Although the relationship between abdominal strength and posture is often discussed, there are many misconceptions about this subject. Working the superficial abdominal muscles will do little to improve posture. Performing an excess of forward flexing exercises, such as the crunch may actually exacerbate poor posture. To improve posture through abdominal exercise, it's important to perform exercises that work the deeper layer of abdominal muscle, otherwise known as the core.
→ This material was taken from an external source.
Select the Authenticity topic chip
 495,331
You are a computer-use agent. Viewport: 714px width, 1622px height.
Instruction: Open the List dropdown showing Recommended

Choosing the Best Exercises for Postural Alignment
Most people associate abdominal strength with the rectus abdominus muscle, which is the muscle used when performing crunches. However, while this muscle is responsible for spinal flexion, it is a fast-twitch muscle, which means that it was designed for quick bursts of movement. In contrast, the deeper abdominal muscles, known as the core, are slow-twitch muscles. These muscles were designed to support posture, and thus stay active throughout the day. Core exercises require voluntary contraction of the deep abdominal muscles. In some cases, they will challenge balance.
Core Contractions
Core contractions, often called the drawing in maneuver, are an essential exercise for improving posture. Kneel on your hands and knees. Make sure that your weight is evenly distributed. Take a deep breath in. As you exhale, draw your belly in, and hold the contraction for 10 seconds. There should be absolutely no movement in your spine. In fact, it's helpful to have a friend balance a yardstick across your back. Perform about 10 repetitions.
The Pelvic Tilt
The pelvic tilt is helpful for reducing excessive curvature of the lower back. Lie on your back with your knees bent. Inhale to prepare. As you exhale, engage your core and tilt your lower pelvis from the floor. It should look like you are forming a bowl between your pelvis and navel. Perform 10 repetitions.
The Cat
This exercise promotes spinal mobility with abdominal support. As your back develops dynamic, or active flexibility, it becomes easier to adjust your posture. Kneel on all fours. Inhale to prepare. As you exhale, perform the drawing in maneuver, tilt your pelvis and round your upper back. Inhale to return. Perform 10 repetitions.
The Tripod
Many people with postural misalignment have a tendency to favor one side of the body. The tripod helps correct the problem. Kneel on all fours. Inhale to prepare. As you exhale, simultaneously lift your right leg and left arm. Keep your weight centered. Inhale to return, and then repeat on the other side. Perform 16 repetitions, or eight on each side.
The Plank
Assume a push-up position, but allow your elbows and forearms to rest on the floor. Draw your belly in, and hold the position for as long as possible. Do not allow your back to arch.
Stability Ball Roll Out
This exercise uses a stability ball. Kneel on floor, with your forearms on the ball. Inhale to prepare. As you exhale, engage your core and roll the ball forwards. Inhale to return. Do not allow your back to arch or round. Without core engagement, this exercise is almost impossible to perform, which is why it is effective for reeducating your muscles to maintain correct posture.
Dead Bug
The dead bug trains you move your arms and legs without excessive use of your lower back. Lie on your back with your knees bent, your calves parallel to the floor and your shins parallel to the ceiling. Press your lower back into the floor. Inhale to prepare. As you exhale, simultaneously lower your right leg towards the floor, as you raise your left arm over head. Inhale to return. Repeat on the other side. perform 16 repetitions, or eight on each side.